Purpose #2: Fellowship
Rather than react day-by-day, since it is too late already, I thought one meaningful post on Fellowship would suffice. Although it makes it harder to figure out where to begin. Maybe because for me it will be the least popular purpose. Why? Lets start there.
I'm in self-imposed exile away from my growing-up home in New Jersey. While I'm happy here, I would say I have very few true friends here, and suprisingly, I find it hard to say anyone at church is in that category.
I am friendly with enough folk, but Rick makes the very true statement that we need to connect deeper for true fellowship (and friendship). I can probably blame the church on a number of points, but I need to get the plank out of my own eye first.
Two things need to happen: 1. The church (and other people, including myself) need to create opportunities to connect. 2. I need to take advantage of them.

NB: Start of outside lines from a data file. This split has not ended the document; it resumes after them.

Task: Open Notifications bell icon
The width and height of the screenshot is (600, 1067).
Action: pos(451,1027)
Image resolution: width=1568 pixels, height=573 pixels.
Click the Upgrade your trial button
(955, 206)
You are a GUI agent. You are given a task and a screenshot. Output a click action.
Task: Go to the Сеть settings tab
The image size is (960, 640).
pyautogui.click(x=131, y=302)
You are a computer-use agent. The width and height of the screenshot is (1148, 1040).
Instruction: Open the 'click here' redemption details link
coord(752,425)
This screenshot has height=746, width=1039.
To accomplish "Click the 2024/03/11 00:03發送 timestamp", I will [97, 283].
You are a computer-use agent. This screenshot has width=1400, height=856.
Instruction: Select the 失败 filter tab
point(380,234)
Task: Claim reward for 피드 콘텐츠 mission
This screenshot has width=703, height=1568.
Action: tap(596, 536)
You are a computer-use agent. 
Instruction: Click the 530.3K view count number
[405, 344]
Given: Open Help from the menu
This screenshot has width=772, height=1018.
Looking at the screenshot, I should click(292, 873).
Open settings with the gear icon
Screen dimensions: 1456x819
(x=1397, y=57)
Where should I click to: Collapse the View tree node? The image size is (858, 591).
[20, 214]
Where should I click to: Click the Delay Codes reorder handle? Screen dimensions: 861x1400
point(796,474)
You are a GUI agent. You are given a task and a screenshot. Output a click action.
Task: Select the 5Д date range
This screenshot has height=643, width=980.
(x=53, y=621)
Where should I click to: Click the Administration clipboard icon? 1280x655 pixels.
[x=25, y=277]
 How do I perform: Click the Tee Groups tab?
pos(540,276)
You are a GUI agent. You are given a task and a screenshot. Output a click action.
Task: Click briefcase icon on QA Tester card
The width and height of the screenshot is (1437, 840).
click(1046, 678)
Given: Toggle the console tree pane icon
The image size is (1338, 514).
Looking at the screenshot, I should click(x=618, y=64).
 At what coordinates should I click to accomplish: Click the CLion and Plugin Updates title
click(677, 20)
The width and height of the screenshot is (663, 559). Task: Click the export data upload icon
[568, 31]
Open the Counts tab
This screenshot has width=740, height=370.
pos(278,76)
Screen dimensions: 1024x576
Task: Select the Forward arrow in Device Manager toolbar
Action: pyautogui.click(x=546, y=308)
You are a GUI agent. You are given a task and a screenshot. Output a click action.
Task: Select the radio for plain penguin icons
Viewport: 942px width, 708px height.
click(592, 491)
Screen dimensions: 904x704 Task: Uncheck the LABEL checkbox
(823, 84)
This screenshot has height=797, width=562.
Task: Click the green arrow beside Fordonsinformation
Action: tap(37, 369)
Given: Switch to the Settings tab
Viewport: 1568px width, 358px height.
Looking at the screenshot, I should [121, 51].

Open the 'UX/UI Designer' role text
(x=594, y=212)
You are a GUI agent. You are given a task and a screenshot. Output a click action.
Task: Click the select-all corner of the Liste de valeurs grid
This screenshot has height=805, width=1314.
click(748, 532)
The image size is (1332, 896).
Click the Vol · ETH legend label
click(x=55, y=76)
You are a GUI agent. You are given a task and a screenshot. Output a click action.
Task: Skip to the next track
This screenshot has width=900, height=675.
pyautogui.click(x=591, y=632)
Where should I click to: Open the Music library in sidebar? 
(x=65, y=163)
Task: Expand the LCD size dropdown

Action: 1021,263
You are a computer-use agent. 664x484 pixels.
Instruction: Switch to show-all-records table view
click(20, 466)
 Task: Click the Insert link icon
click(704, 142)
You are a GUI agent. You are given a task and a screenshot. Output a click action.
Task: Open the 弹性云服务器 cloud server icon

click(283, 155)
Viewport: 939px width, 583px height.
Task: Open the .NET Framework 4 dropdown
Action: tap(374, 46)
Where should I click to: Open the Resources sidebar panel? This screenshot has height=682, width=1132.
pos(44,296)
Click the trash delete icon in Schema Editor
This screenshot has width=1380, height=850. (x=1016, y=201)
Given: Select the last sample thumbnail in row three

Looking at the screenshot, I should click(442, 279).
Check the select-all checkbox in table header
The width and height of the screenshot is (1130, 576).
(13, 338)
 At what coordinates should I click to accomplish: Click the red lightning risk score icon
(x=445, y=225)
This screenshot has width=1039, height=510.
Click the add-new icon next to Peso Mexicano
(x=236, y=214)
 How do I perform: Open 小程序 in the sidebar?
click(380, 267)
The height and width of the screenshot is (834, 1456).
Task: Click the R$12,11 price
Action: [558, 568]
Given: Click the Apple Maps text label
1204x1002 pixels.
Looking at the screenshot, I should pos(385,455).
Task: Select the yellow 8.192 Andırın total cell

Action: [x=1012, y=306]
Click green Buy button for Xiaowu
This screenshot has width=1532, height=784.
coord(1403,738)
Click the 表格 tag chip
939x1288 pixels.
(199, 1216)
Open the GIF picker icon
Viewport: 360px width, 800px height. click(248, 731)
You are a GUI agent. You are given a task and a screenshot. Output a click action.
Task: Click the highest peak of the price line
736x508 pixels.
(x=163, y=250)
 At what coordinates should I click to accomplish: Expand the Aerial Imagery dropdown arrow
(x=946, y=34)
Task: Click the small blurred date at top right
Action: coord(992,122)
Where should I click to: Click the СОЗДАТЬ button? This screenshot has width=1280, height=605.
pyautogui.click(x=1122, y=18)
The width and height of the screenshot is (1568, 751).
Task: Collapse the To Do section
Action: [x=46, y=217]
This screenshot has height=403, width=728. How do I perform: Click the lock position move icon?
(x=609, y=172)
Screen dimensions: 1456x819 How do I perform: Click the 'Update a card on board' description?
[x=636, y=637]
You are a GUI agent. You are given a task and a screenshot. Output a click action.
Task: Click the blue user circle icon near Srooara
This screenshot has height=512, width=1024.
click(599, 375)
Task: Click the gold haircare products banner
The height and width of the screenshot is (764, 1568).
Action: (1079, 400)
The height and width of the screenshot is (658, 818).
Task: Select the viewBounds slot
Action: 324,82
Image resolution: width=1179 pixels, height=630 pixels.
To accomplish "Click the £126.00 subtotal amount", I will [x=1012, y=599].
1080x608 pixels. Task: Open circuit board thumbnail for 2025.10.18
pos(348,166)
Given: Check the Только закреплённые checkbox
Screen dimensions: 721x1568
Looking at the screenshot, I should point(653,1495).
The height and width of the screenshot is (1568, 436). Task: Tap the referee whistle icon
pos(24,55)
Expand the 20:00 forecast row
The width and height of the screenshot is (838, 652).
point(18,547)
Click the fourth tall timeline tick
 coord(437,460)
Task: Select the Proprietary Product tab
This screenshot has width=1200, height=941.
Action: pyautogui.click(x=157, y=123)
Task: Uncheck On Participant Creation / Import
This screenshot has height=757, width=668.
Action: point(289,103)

The hardest part is getting to know someone well enough to be interested in what's going on in their lives. While I was reading the book, I thought to myself that I find myself connecting best with someone over a beer at a pub. Not exactly a churchy environment, but does it matter? It isn't the alcohol, so much as it is the environment. But do I ask someone from church out for a beer?
IMHO, so much of the superficiality at our church may be traced to our lack of willingness to be ourselves and share our thoughts on subjects like: alcohol, abortion, homosexuality, R-rated movies, freemasonry, evolution, music, Harry Potter, etc. If the burden of subjects like these could be cleared, could we have true fellowship? Or would it only end up dividing us into factions? For now, I'll at least say that I am on the "liberal" side of all of the above subjects. (But don't prejudge what liberal means regarding the above, ask me my opinion, if you want to know me better.)
Interestingly, one of the better friends I've made here (over a few pub nights) is a gun-rights fanatic, while I go to the other extreme. We've never gone head-to-head on the subject, either.
Getting to know people also means that we can drop certain prejudices we have. So, as the church-folk know each other superficially, they become stratified by their prejudices. The weirdos remain weirdos, instead of becoming colorful friends.
The group element of this program is supposed to help create true fellowship. I pray that it does, for the sake of our church.